Data in this exercise.
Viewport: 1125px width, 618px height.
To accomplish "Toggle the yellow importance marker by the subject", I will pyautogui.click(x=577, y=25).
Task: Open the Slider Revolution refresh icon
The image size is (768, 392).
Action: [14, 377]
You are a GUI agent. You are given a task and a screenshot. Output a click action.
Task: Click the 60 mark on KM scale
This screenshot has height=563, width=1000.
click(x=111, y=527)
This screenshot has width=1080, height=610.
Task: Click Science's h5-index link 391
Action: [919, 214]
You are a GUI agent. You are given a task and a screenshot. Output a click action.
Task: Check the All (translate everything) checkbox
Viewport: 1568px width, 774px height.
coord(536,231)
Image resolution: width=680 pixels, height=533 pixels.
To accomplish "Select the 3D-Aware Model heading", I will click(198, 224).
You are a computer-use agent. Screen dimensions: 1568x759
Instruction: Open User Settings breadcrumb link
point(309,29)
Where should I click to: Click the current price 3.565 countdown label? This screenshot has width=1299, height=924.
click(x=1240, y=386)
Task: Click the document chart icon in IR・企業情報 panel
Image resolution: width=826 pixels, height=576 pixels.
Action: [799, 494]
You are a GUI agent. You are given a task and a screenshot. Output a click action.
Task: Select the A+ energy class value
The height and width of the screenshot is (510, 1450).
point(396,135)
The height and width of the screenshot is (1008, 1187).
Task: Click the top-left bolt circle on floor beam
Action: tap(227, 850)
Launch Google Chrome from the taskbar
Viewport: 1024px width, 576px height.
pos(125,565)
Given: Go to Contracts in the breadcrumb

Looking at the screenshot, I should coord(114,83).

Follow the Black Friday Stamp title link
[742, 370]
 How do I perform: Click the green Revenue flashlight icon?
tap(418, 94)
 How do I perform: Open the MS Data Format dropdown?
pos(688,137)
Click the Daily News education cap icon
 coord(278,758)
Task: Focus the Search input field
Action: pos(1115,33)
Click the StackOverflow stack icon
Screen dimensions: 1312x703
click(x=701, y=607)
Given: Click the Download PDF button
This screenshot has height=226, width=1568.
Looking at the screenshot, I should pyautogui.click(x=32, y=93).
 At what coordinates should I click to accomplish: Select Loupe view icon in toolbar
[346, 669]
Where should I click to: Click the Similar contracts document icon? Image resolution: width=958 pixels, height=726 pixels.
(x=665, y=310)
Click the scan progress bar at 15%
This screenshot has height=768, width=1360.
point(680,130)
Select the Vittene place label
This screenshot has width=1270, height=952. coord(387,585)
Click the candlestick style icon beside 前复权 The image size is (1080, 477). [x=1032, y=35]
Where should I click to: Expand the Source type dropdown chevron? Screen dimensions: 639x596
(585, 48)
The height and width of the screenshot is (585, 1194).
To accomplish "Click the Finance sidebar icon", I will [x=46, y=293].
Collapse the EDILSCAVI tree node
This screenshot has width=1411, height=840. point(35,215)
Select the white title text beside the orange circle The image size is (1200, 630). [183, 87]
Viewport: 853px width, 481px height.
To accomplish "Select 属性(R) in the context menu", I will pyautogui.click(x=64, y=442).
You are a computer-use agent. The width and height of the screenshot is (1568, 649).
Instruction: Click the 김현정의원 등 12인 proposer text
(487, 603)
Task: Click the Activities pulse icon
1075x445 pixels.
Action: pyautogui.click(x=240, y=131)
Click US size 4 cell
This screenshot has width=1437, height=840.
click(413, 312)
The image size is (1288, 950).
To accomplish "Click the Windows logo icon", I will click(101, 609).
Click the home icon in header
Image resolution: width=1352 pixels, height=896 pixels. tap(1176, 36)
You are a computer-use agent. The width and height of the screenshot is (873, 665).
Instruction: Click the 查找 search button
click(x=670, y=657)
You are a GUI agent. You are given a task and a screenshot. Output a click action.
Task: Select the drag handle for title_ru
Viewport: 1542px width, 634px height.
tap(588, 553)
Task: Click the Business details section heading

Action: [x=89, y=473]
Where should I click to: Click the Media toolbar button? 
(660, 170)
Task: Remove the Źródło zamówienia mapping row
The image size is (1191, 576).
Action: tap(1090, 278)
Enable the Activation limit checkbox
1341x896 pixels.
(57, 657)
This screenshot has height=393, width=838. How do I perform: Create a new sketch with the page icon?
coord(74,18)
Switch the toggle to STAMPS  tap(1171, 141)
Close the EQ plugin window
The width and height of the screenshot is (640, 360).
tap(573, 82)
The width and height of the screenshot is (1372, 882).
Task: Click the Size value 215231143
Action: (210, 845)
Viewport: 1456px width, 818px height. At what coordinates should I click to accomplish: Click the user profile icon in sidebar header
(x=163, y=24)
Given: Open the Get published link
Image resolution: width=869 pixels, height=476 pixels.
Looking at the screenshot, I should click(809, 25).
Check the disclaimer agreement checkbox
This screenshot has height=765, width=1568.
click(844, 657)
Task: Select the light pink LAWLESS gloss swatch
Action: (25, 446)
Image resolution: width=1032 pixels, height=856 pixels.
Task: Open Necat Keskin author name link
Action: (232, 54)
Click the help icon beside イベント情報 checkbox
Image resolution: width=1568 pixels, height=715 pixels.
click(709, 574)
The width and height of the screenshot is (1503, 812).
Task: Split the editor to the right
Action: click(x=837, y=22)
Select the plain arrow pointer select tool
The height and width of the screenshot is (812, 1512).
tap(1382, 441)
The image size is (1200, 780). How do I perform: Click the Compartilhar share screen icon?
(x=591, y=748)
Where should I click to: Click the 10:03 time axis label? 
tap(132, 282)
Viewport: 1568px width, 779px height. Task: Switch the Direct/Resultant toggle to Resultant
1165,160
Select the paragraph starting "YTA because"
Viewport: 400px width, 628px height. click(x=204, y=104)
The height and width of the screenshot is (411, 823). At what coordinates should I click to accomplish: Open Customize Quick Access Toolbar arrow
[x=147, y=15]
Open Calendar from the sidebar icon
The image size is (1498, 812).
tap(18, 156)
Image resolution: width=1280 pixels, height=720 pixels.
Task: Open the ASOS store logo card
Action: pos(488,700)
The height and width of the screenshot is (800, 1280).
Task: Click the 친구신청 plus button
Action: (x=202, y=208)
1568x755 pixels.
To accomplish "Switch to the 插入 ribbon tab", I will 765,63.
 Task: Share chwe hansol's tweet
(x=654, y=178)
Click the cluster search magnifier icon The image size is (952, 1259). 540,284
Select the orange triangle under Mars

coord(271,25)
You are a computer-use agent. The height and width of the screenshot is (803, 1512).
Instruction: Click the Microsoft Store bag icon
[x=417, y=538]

Requirements. Pull out every line of the records that contains the string "Instruction", matching case exactly.

Completed task.
Instruction: Open User Settings breadcrumb link
Instruction: Click the 김현정의원 등 12인 proposer text
Instruction: Click the 查找 search button
Instruction: Click the Microsoft Store bag icon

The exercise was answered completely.